→ EXTRACTED DATA:
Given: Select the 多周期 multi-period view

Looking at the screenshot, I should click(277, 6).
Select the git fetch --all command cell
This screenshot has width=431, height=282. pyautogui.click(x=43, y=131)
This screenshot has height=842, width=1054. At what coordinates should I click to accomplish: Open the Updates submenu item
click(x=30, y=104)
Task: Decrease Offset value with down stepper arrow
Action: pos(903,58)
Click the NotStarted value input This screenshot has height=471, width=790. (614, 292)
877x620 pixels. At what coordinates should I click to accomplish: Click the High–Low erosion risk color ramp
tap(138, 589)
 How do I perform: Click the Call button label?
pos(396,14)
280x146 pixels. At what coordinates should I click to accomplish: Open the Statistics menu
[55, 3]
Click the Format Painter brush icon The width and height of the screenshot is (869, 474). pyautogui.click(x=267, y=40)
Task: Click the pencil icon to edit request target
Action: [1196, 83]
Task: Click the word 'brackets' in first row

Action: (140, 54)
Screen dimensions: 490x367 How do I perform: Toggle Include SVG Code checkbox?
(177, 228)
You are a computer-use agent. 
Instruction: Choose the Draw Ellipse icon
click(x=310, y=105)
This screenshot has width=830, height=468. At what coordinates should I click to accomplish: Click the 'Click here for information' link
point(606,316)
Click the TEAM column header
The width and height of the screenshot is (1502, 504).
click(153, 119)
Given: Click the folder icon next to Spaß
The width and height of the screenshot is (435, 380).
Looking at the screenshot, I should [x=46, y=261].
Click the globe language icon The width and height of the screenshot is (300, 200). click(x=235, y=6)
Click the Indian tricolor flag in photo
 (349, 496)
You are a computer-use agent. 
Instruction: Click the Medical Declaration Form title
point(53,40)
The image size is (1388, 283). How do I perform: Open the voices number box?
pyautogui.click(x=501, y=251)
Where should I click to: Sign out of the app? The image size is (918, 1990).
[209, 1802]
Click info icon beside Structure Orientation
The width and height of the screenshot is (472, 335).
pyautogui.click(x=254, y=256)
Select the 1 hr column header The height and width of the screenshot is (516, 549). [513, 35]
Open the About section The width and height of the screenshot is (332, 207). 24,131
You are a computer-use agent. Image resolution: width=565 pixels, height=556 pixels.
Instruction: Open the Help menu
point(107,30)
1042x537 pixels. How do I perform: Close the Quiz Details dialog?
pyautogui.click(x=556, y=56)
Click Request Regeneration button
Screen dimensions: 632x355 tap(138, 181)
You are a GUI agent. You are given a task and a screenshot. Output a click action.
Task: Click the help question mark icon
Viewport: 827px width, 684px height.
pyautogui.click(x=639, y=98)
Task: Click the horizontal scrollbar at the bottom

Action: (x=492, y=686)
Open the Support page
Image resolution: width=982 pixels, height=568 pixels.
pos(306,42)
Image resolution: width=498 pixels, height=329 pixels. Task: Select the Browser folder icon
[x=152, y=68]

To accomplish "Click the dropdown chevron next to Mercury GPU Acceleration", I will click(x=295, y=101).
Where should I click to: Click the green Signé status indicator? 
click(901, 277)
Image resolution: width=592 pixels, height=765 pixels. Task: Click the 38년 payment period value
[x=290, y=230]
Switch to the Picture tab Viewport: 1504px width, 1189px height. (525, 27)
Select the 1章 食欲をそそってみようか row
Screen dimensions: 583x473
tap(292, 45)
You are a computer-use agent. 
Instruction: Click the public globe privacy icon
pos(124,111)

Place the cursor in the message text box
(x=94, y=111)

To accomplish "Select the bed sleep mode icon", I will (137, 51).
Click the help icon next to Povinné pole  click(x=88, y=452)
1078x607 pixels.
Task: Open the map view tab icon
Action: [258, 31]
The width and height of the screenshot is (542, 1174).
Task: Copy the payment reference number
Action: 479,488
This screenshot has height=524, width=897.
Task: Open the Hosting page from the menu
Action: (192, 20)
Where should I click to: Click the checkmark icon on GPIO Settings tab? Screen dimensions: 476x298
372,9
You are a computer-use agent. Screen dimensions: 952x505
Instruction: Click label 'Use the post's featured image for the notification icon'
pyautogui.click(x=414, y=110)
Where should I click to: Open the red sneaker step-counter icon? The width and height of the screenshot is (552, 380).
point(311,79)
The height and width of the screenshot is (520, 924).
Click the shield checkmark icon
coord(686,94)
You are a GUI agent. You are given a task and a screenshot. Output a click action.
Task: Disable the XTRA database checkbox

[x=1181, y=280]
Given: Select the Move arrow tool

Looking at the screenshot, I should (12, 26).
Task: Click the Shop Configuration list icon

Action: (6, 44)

→ AIM OF THE TASK: Reproduce the entries exactly. Every word has to stay the same.

→ RESULT BELOW:
Given: Select the 多周期 multi-period view

Looking at the screenshot, I should click(277, 6).
Select the git fetch --all command cell
This screenshot has width=431, height=282. pyautogui.click(x=43, y=131)
This screenshot has height=842, width=1054. At what coordinates should I click to accomplish: Open the Updates submenu item
click(x=30, y=104)
Task: Decrease Offset value with down stepper arrow
Action: pos(903,58)
Click the NotStarted value input This screenshot has height=471, width=790. (614, 292)
877x620 pixels. At what coordinates should I click to accomplish: Click the High–Low erosion risk color ramp
tap(138, 589)
 How do I perform: Click the Call button label?
pos(396,14)
280x146 pixels. At what coordinates should I click to accomplish: Open the Statistics menu
[55, 3]
Click the Format Painter brush icon The width and height of the screenshot is (869, 474). pyautogui.click(x=267, y=40)
Task: Click the pencil icon to edit request target
Action: [1196, 83]
Task: Click the word 'brackets' in first row

Action: (140, 54)
Screen dimensions: 490x367 How do I perform: Toggle Include SVG Code checkbox?
(177, 228)
You are a computer-use agent. 
Instruction: Choose the Draw Ellipse icon
click(x=310, y=105)
This screenshot has width=830, height=468. At what coordinates should I click to accomplish: Click the 'Click here for information' link
point(606,316)
Click the TEAM column header
The width and height of the screenshot is (1502, 504).
click(153, 119)
Given: Click the folder icon next to Spaß
The width and height of the screenshot is (435, 380).
Looking at the screenshot, I should [x=46, y=261].
Click the globe language icon The width and height of the screenshot is (300, 200). click(x=235, y=6)
Click the Indian tricolor flag in photo
 (349, 496)
You are a computer-use agent. 
Instruction: Click the Medical Declaration Form title
point(53,40)
The image size is (1388, 283). How do I perform: Open the voices number box?
pyautogui.click(x=501, y=251)
Where should I click to: Sign out of the app? The image size is (918, 1990).
[209, 1802]
Click info icon beside Structure Orientation
The width and height of the screenshot is (472, 335).
pyautogui.click(x=254, y=256)
Select the 1 hr column header The height and width of the screenshot is (516, 549). [513, 35]
Open the About section The width and height of the screenshot is (332, 207). 24,131
You are a computer-use agent. Image resolution: width=565 pixels, height=556 pixels.
Instruction: Open the Help menu
point(107,30)
1042x537 pixels. How do I perform: Close the Quiz Details dialog?
pyautogui.click(x=556, y=56)
Click Request Regeneration button
Screen dimensions: 632x355 tap(138, 181)
You are a GUI agent. You are given a task and a screenshot. Output a click action.
Task: Click the help question mark icon
Viewport: 827px width, 684px height.
pyautogui.click(x=639, y=98)
Task: Click the horizontal scrollbar at the bottom

Action: (x=492, y=686)
Open the Support page
Image resolution: width=982 pixels, height=568 pixels.
pos(306,42)
Image resolution: width=498 pixels, height=329 pixels. Task: Select the Browser folder icon
[x=152, y=68]

To accomplish "Click the dropdown chevron next to Mercury GPU Acceleration", I will click(x=295, y=101).
Where should I click to: Click the green Signé status indicator? 
click(901, 277)
Image resolution: width=592 pixels, height=765 pixels. Task: Click the 38년 payment period value
[x=290, y=230]
Switch to the Picture tab Viewport: 1504px width, 1189px height. (525, 27)
Select the 1章 食欲をそそってみようか row
Screen dimensions: 583x473
tap(292, 45)
You are a computer-use agent. 
Instruction: Click the public globe privacy icon
pos(124,111)

Place the cursor in the message text box
(x=94, y=111)

To accomplish "Select the bed sleep mode icon", I will (137, 51).
Click the help icon next to Povinné pole  click(x=88, y=452)
1078x607 pixels.
Task: Open the map view tab icon
Action: [258, 31]
The width and height of the screenshot is (542, 1174).
Task: Copy the payment reference number
Action: 479,488
This screenshot has height=524, width=897.
Task: Open the Hosting page from the menu
Action: (192, 20)
Where should I click to: Click the checkmark icon on GPIO Settings tab? Screen dimensions: 476x298
372,9
You are a computer-use agent. Screen dimensions: 952x505
Instruction: Click label 'Use the post's featured image for the notification icon'
pyautogui.click(x=414, y=110)
Where should I click to: Open the red sneaker step-counter icon? The width and height of the screenshot is (552, 380).
point(311,79)
The height and width of the screenshot is (520, 924).
Click the shield checkmark icon
coord(686,94)
You are a GUI agent. You are given a task and a screenshot. Output a click action.
Task: Disable the XTRA database checkbox

[x=1181, y=280]
Given: Select the Move arrow tool

Looking at the screenshot, I should (12, 26).
Task: Click the Shop Configuration list icon

Action: (6, 44)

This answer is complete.